Problem statement: Can you write out every line of the listing below word for word, omitting the pictures?

++++ Records for processing

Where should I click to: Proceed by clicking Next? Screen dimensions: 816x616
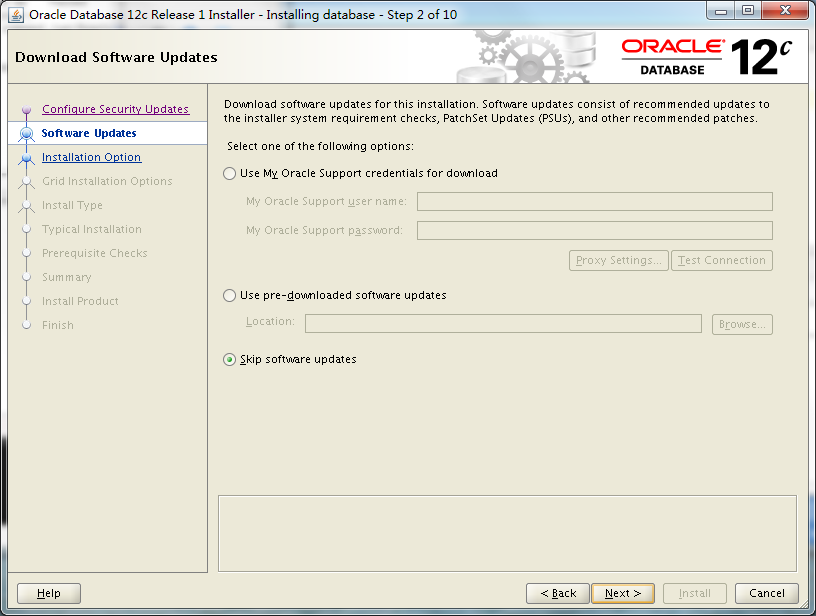623,593
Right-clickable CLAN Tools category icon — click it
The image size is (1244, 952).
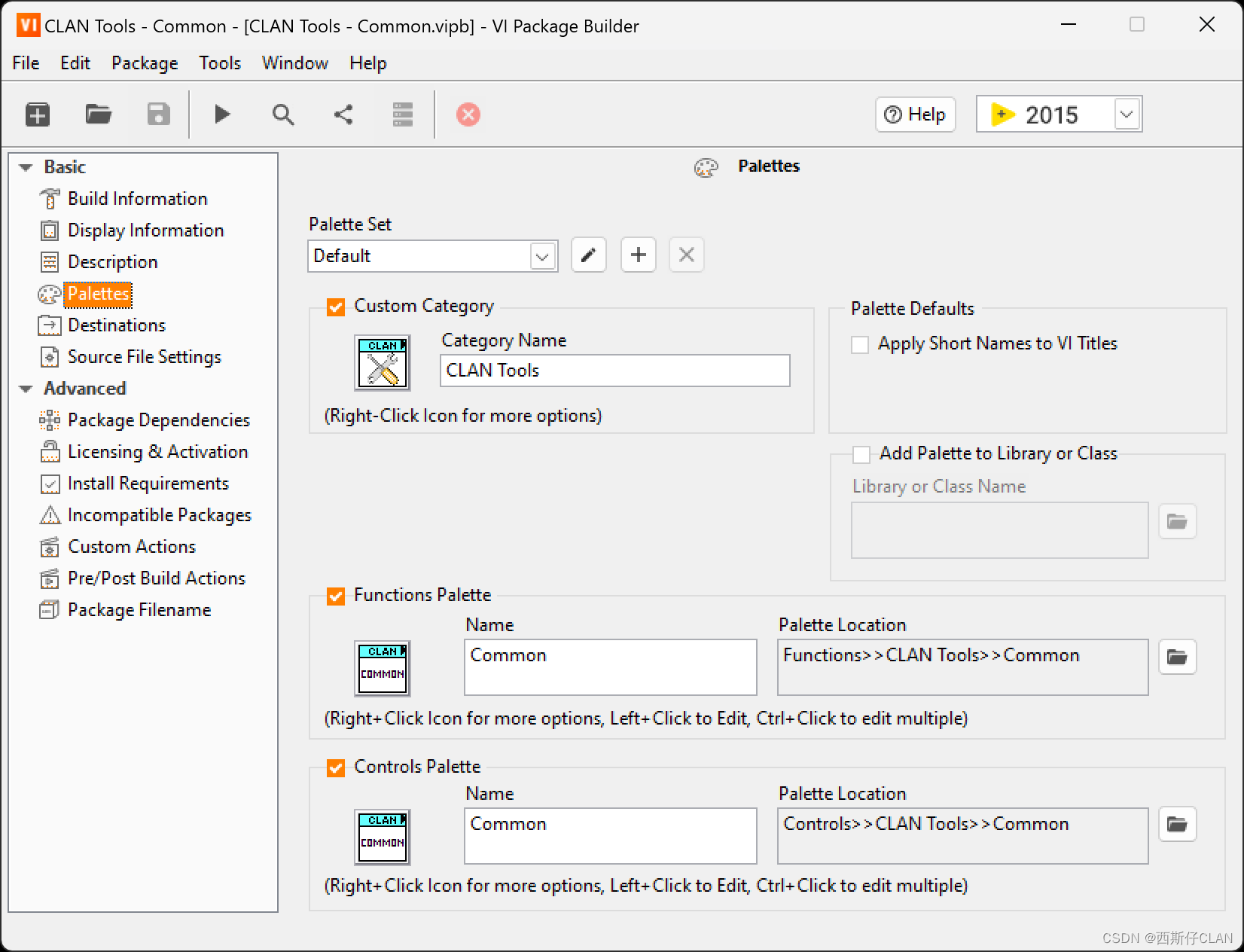[x=382, y=363]
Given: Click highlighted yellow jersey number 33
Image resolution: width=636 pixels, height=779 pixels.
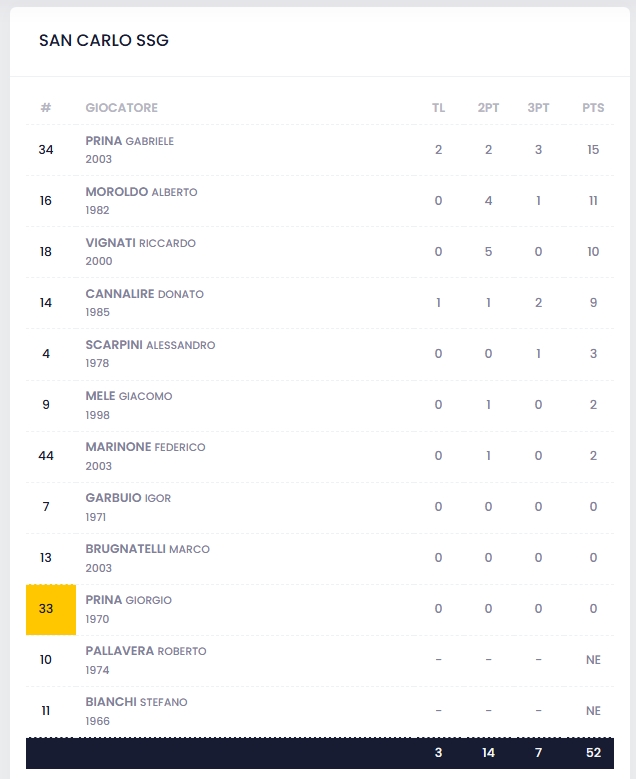Looking at the screenshot, I should [46, 609].
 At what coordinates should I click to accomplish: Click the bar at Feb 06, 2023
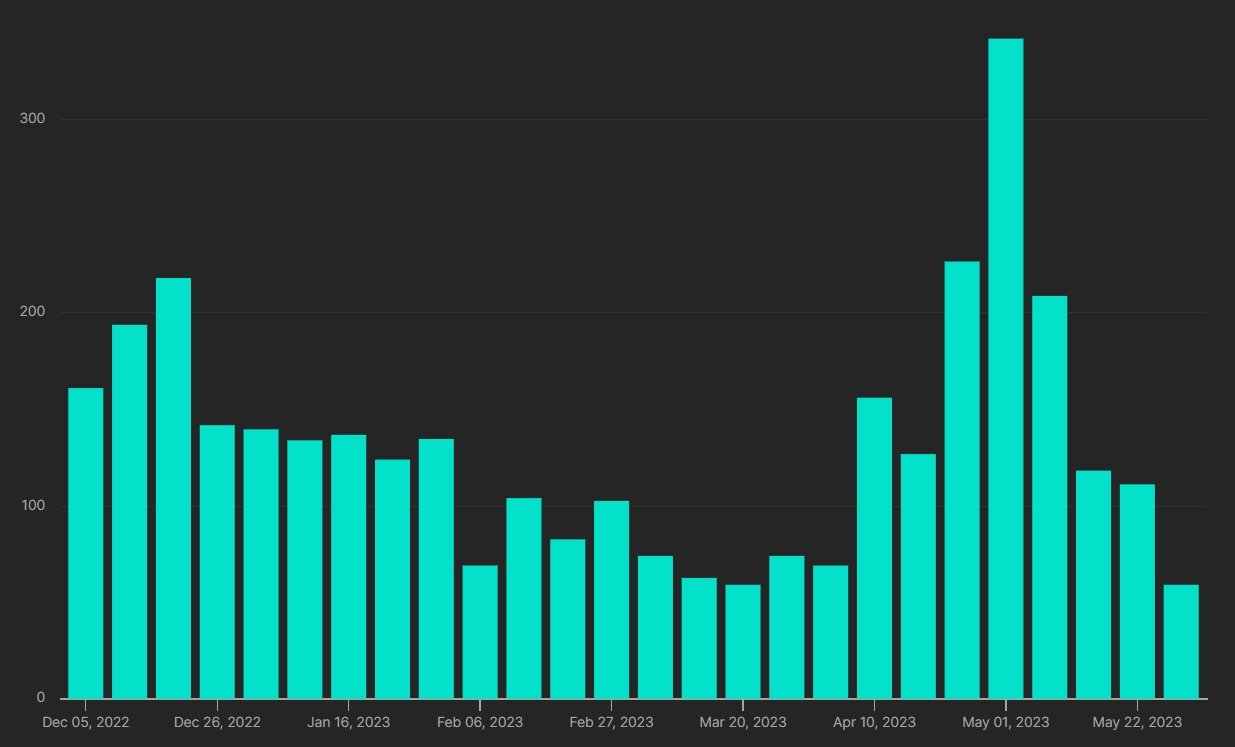click(480, 632)
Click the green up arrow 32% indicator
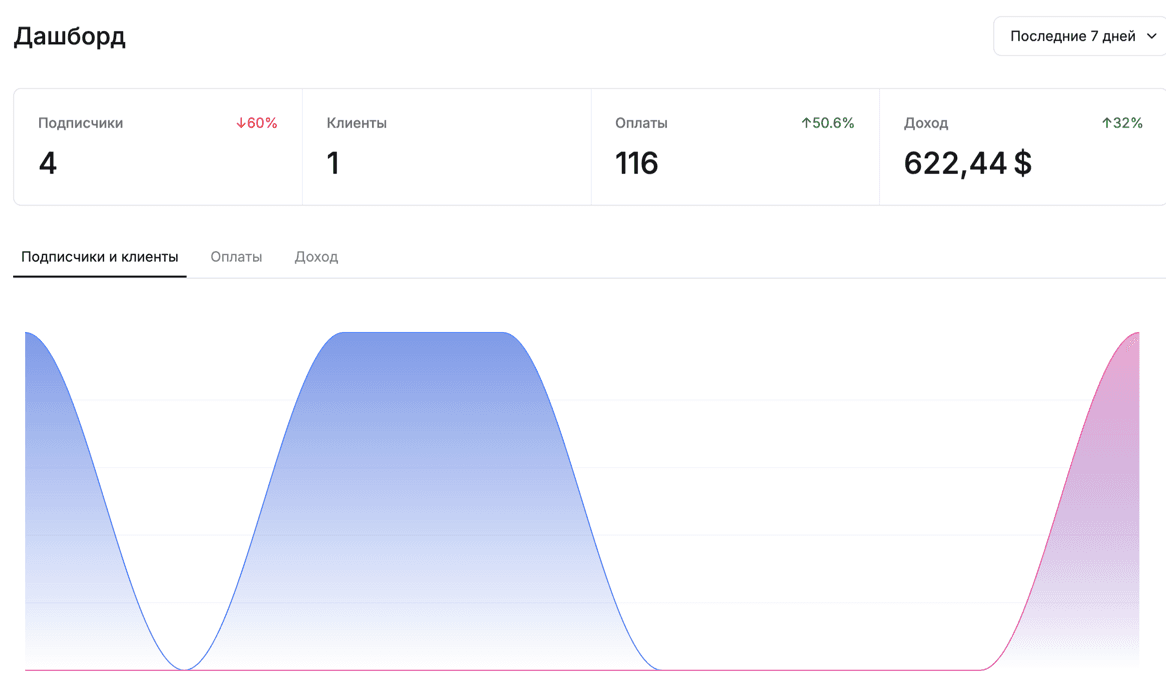Viewport: 1166px width, 685px height. 1122,123
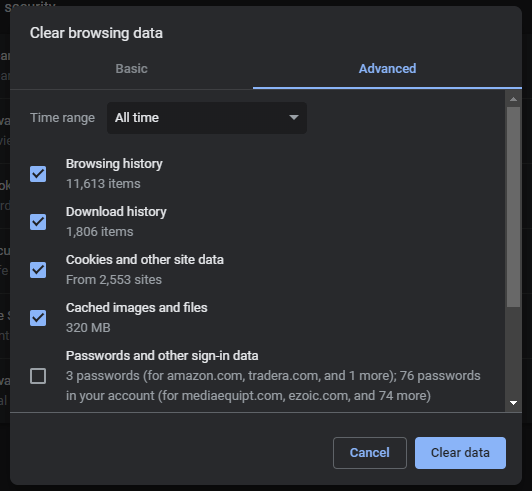Uncheck Cached images and files checkbox
The image size is (532, 491).
pyautogui.click(x=38, y=318)
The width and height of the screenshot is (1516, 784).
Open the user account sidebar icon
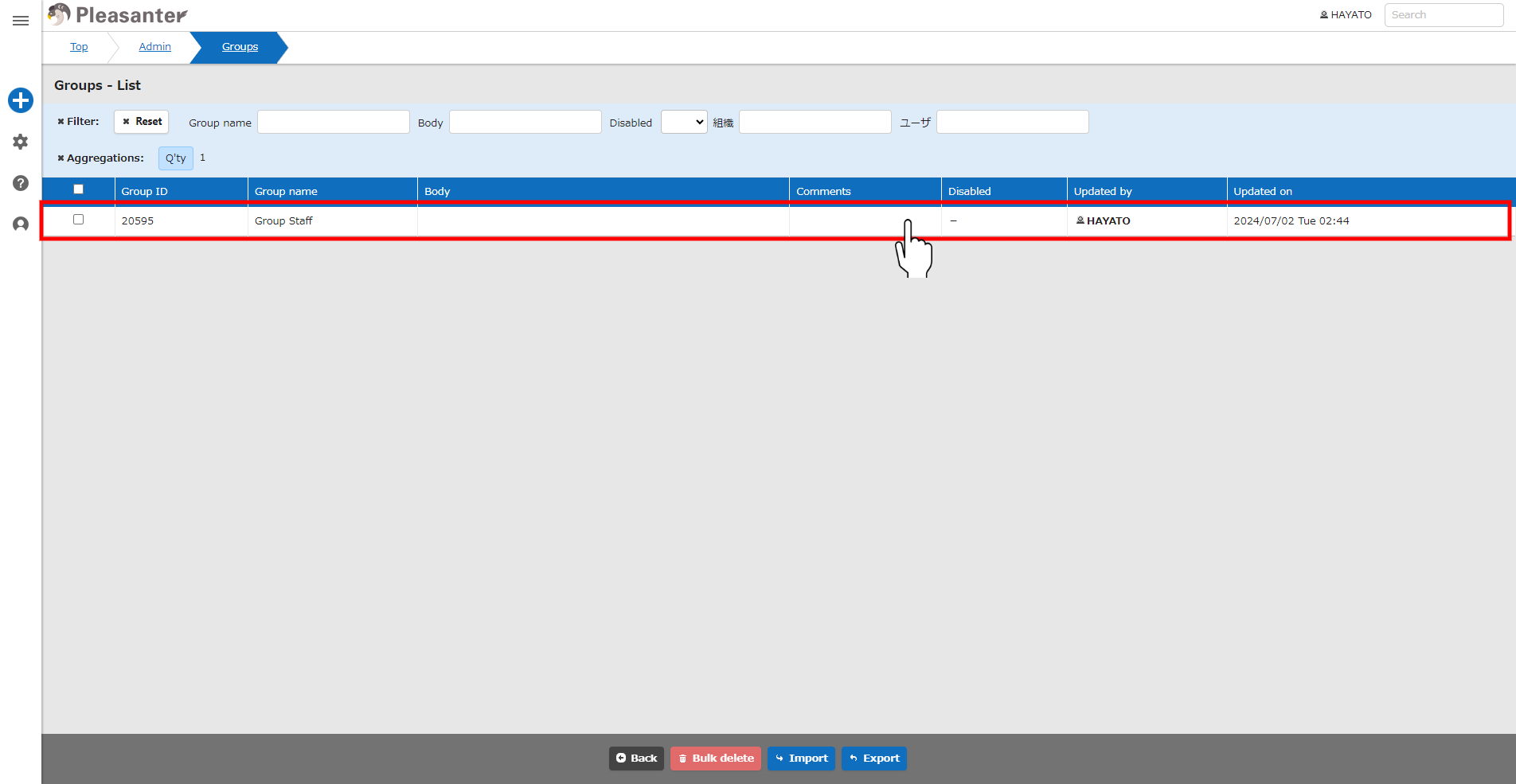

++++++++

Output for this task:
Where should I click to: Proceed by clicking Next? Screen dimensions: 816x616
623,593
Right-clickable CLAN Tools category icon — click it
The image size is (1244, 952).
[x=382, y=363]
Given: Click highlighted yellow jersey number 33
Image resolution: width=636 pixels, height=779 pixels.
Looking at the screenshot, I should [46, 609].
 At what coordinates should I click to accomplish: Click the bar at Feb 06, 2023
click(480, 632)
Click the green up arrow 32% indicator
Viewport: 1166px width, 685px height. 1122,123
Uncheck Cached images and files checkbox
The image size is (532, 491).
pyautogui.click(x=38, y=318)
The width and height of the screenshot is (1516, 784).
Open the user account sidebar icon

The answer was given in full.